The bidding process for the UEFA Euro 2032 will be the process by which the location for the 19th European Championship, commonly referred to as Euro 2032, will be selected.

Hosting requirements
Bid requirements must contain specific criteria relating to the respect of human rights, based on the United Nations "Guiding Principles on Business and Human Rights".

The tournament is expected to continue the format of the 2016, 2020, 2024 and 2028 editions, with a total of 51 matches taking place for a duration of up to 32 days, with 24 teams competing in the tournament.

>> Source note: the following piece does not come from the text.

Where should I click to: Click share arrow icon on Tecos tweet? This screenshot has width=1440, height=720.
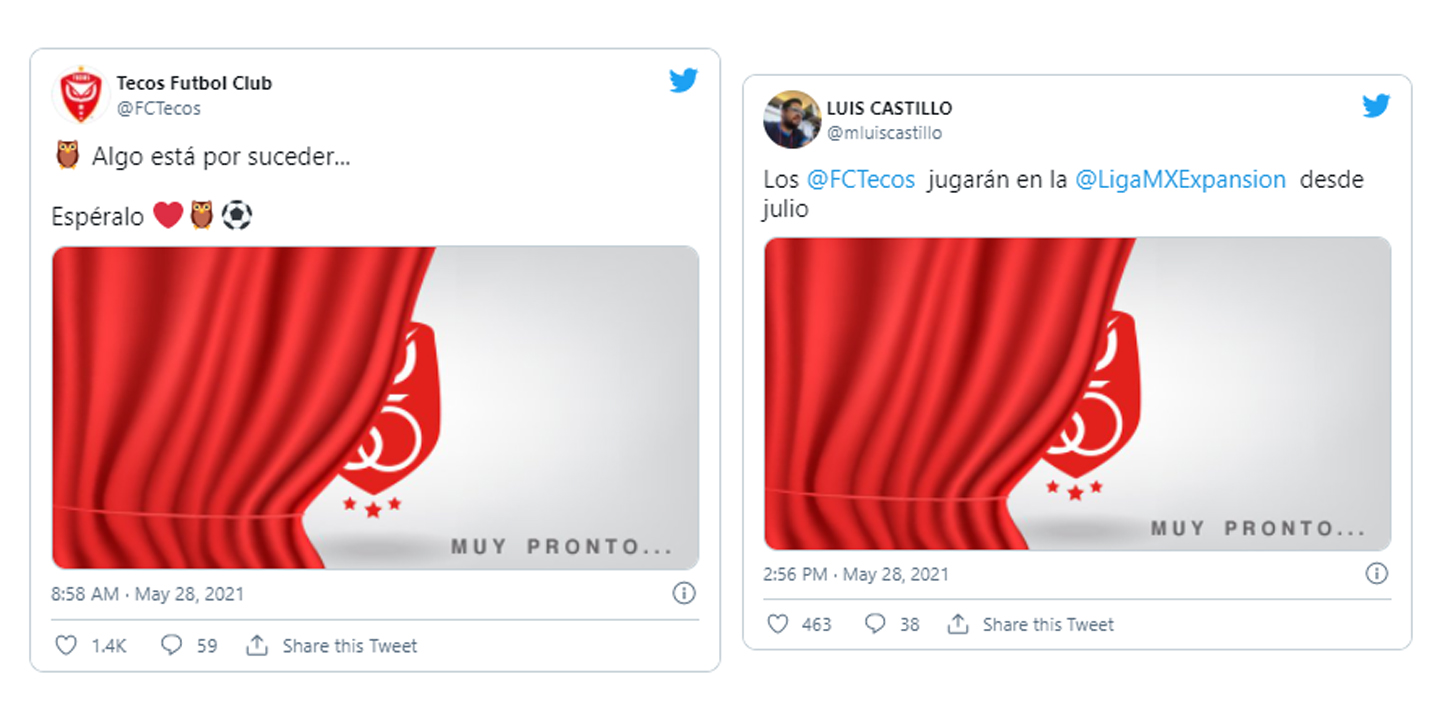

The required capacities for the ten stadiums are as follows:
 1 stadium with 60,000 seats
 1 stadium (preferably 2) with 50,000 seats
 4 stadiums with 40,000 seats
 3 stadiums with 30,000 seats

Schedule

Bids

Confirmed plan to bid

Italy

 – In February 2019, Italian Football Federation President Gabriele Gravina told Sky Sport Italia that the federation was considering a bid. The bid was proposed again by Gravina some few days after Italy's win at Euro 2020. In February 2022, the Italian federation announced it would bid for Euro 2032, instead of 2028, as it would allow them more time to redevelop facilities.
On 17 November 2022, a shortlist of 11 cities was revealed (Milan, Turin, Verona, Genoa, Bologna, Florence, Rome, Naples, Bari, Cagliari and Palermo), a final list of 10 cities will be submitted to UEFA in April 2023. These are the stadiums that will be considered for the final 10:
Milan – New San Siro, capacity 65,000-70,000 (new stadium replacing San Siro)
Turin – Juventus Stadium, capacity 41,507
Turin – Stadio Olimpico Grande Torino, capacity 28,177 (to be improved)
Verona – Stadio Marc'Antonio Bentegodi, capacity 39,371  (to be renovated)
Genoa – Stadio Luigi Ferraris, capacity 36,205 (to be renovated)
Bologna – Stadio Renato Dall'Ara, capacity 38,279 (to be renovated)
Florence – Stadio Artemio Franchi, capacity 43,147 (to be renovated)
Rome – Stadio Pietralata, proposed capacity 55,000 (expandable to 62,000) (new stadium)
Rome – Stadio Flaminio, proposed capacity 30,000 (to be renovated)
Rome – Stadio Olimpico, capacity 70,634
Naples – Stadio Diego Armando Maradona, capacity 54,726 (to be renovated)
Bari – Stadio San Nicola, capacity 58,270 (to be renovated)
Cagliari – Unipol Stadium, capacity 25,000 (expandable to 30,000) (new stadium)
Palermo – Stadio Renzo Barbera, capacity 36,349 (to be renovated)

Turkey

 – On 15 August 2019, the Turkish Football Federation announced that Turkey will bid to host Euro 2032. The Federation confirmed the submission of its application on 23 March 2022. Turkey's bid is the seventh consecutive bid of the country, having bid in 2008, 2012, 2016, 2020, 2024 and 2028.
 Ankara – New Ankara Stadium, capacity 65,307
 Antalya – New Antalya Stadium, capacity 43,616 (after expansion)
 Bursa – Timsah Arena, capacity 43,331
 Eskişehir – New Eskişehir Stadium, capacity 34,930
 Gaziantep – New Gaziantep Stadium, capacity 35,219
 Istanbul – Atatürk Olympic Stadium, capacity 92,208 (after expansion)
 Istanbul – Nef Stadium, capacity 53,611 (after renovation)
 İzmit – İzmit Stadium, capacity 34,712
 Konya – Konya Büyükşehir Stadium, capacity 37,829 (after renovation)
 Trabzon – Şenol Güneş Stadium, capacity 43,233 (after renovation)

Ineligible bids
 – On 12 June 2021, Alexej Sorokin, the organising committee director of Euro 2020 host Saint Petersburg, proposed an application from Russia for Euro 2028 or 2032. This was reaffirmed on 23 March 2022, the deadline for bids. On 2 May 2022, UEFA declared their bids for 2028 and 2032 as ineligible due to the 2022 Russian invasion of Ukraine, citing that it breaches article 16.2 of the Bid Regulations, which state "each bidder shall ensure that it does not act in a manner that could bring Uefa, any other bidder, the bidding procedure or European football into disrepute".